**Entries for locating text and elements**.
•••

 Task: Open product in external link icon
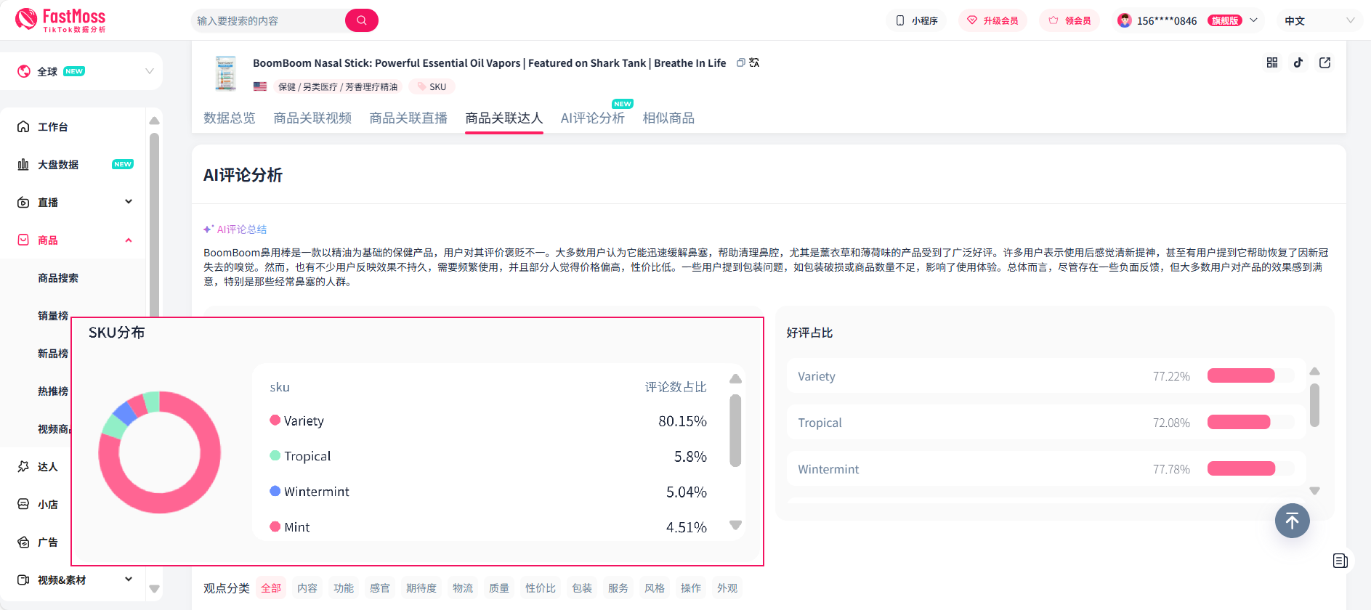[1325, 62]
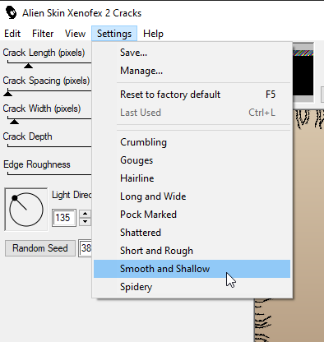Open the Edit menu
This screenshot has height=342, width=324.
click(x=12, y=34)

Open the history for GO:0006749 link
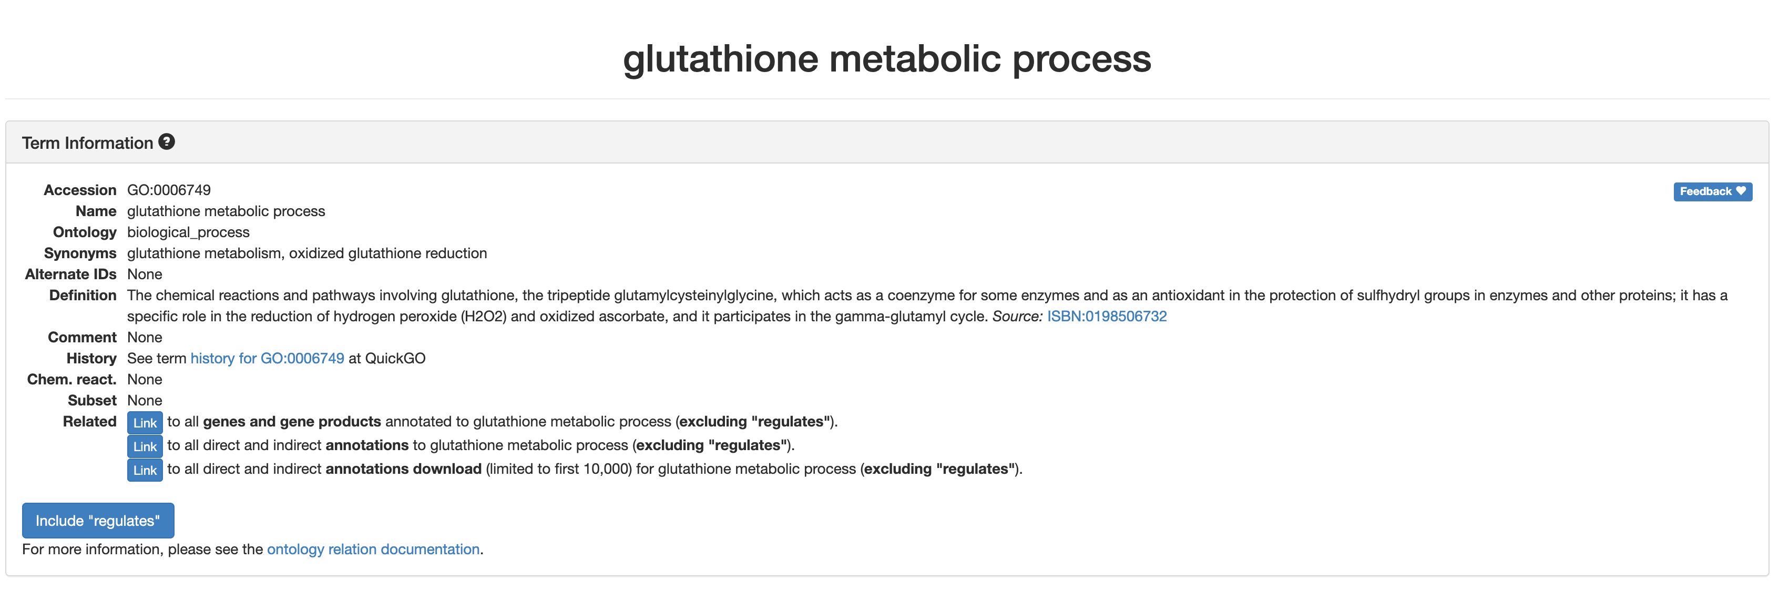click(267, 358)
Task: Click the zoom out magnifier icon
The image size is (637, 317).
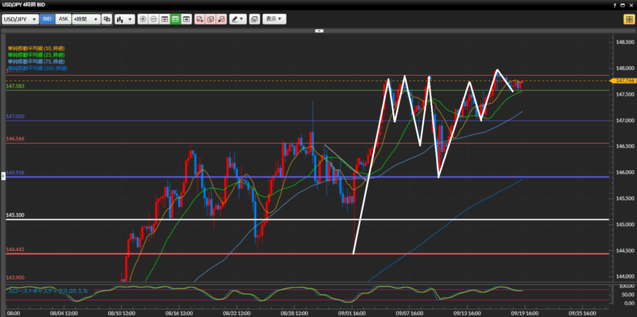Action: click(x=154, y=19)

•••

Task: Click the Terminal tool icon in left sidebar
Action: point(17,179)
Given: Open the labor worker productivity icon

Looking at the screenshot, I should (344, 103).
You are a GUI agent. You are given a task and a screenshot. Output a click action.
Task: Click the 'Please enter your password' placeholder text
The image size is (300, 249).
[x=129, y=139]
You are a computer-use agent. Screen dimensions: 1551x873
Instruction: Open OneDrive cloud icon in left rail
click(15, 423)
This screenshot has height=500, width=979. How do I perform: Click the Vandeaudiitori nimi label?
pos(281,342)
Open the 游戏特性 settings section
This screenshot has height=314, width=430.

•••

**What the exercise asks**. Could you convert the rows into a numbered list, starting at the line that has "Open the 游戏特性 settings section" and stopping after the line that has "This screenshot has height=314, width=430.", with any blank lines left out?

**Answer for this exercise**.
1. Open the 游戏特性 settings section
2. This screenshot has height=314, width=430.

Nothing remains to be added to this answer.